30 000 Euro – und keiner weiß wofür

Das gibt‘s auch nicht alle Tage: Das Innenministerium spendiert einer Gemeinde eine Menge Geld, aber die fragt sich: Warum eigentlich?

Fischbachau– Schön, wenn man Geld bekommt. Da ist es vielleicht auch egal, wenn man nicht so recht weiß, wofür eigentlich. So geschehen nun in Fischbachau. Aus dem Bayerischen Städtebauförderprogramm erhält die Gemeinde 30 000 Euro. Das geht aus einer Pressemitteilung hervor, die das Innenministerium verschickt hat. Dies allerdings noch bevor die Förderbescheide bei den glücklichen Empfängern ankamen. Und weil Fischbachau drei Förderanträge bei diesem Programm laufen hat, weiß selbst Bürgermeister Josef Lechner (CSU) nicht, was er mit dem Geldsegen anstellen soll.

Der Rathaus-Chef mutmaßt, dass es sich um die abschließenden Arbeiten am neuen Parkplatz an der Badstraße handelt. Hier soll noch eine Busspur entstehen. Zudem fehlen noch Leitungen für die Beleuchtung, die noch nicht verlegt werden konnten, weil mit ihnen auch eine Ladesäule für E-Mobile versorgt werden soll. Auch für die hofft Fischbachau auf Fördergelder, darf ohne Bescheid aber nicht loslegen, sonst ist das Geld weg.

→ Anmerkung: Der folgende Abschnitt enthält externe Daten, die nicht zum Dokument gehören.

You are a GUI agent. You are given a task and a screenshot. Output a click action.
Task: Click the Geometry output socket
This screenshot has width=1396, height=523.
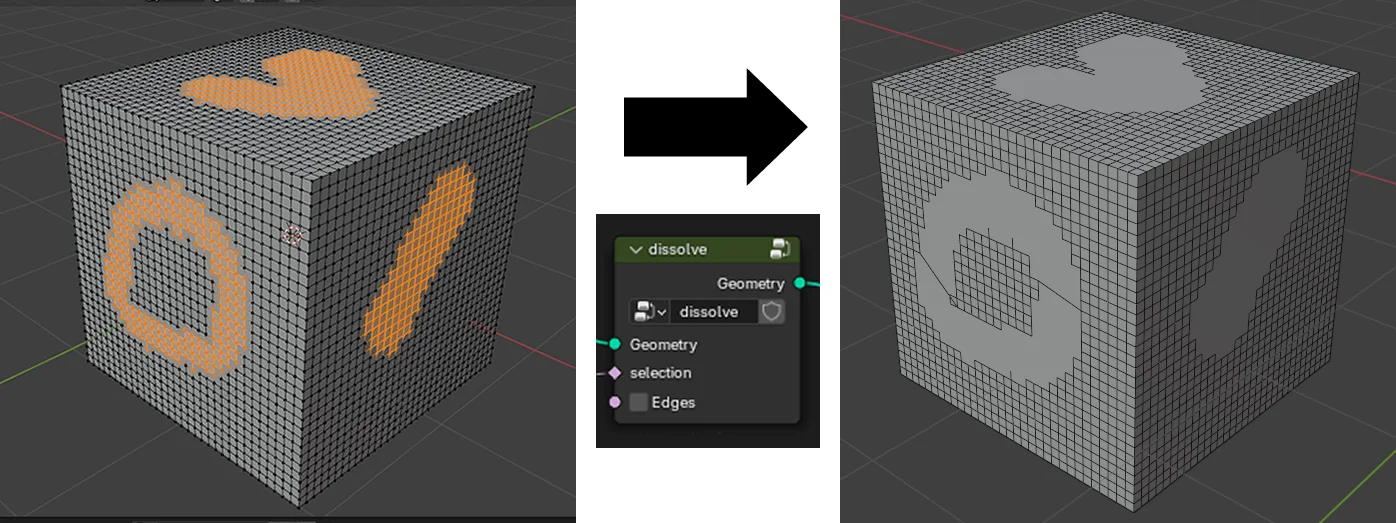point(799,284)
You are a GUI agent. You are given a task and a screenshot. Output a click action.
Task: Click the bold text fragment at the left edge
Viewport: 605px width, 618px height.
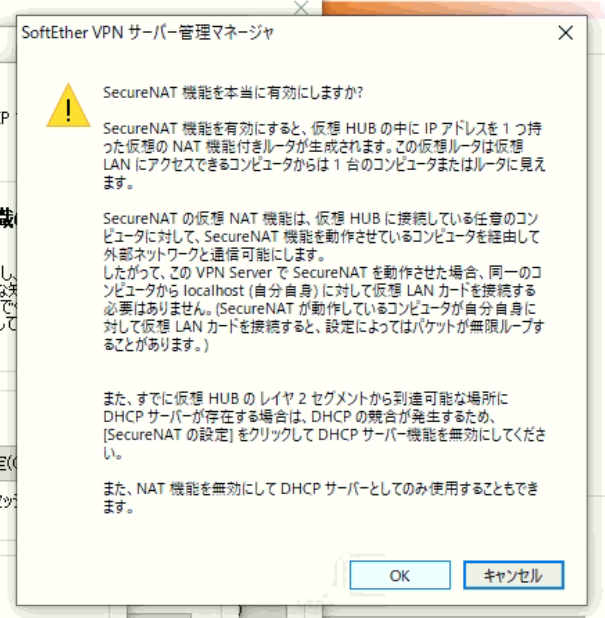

Anpacken möchte die Gemeinde die Zufahrt zum Kurpark sowie das Thema Toiletten am Feuerwehrhaus. Womöglich ist das Geld dafür. In der Pressemitteilung steht als Maßnahme nur der Begriff Ortsmitte. Klarheit schafft erst der Förderbescheid. Neben Fischbachau werden viele andere Gemeinden bedacht – die meisten ebenfalls mit 30 000 Euro, darunter auch die Marktgemeinde Holzkirchen (wir berichteten), die vor demselben Problem wie Fischbachau steht.